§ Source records

——

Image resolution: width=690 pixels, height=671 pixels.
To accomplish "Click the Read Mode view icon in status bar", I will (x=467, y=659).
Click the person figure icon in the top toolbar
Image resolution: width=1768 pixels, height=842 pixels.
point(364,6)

——

§ WORK ITEM
Could you output every entry above exactly as it stands?

§ ANSWER SECTION
Image resolution: width=690 pixels, height=671 pixels.
To accomplish "Click the Read Mode view icon in status bar", I will (x=467, y=659).
Click the person figure icon in the top toolbar
Image resolution: width=1768 pixels, height=842 pixels.
point(364,6)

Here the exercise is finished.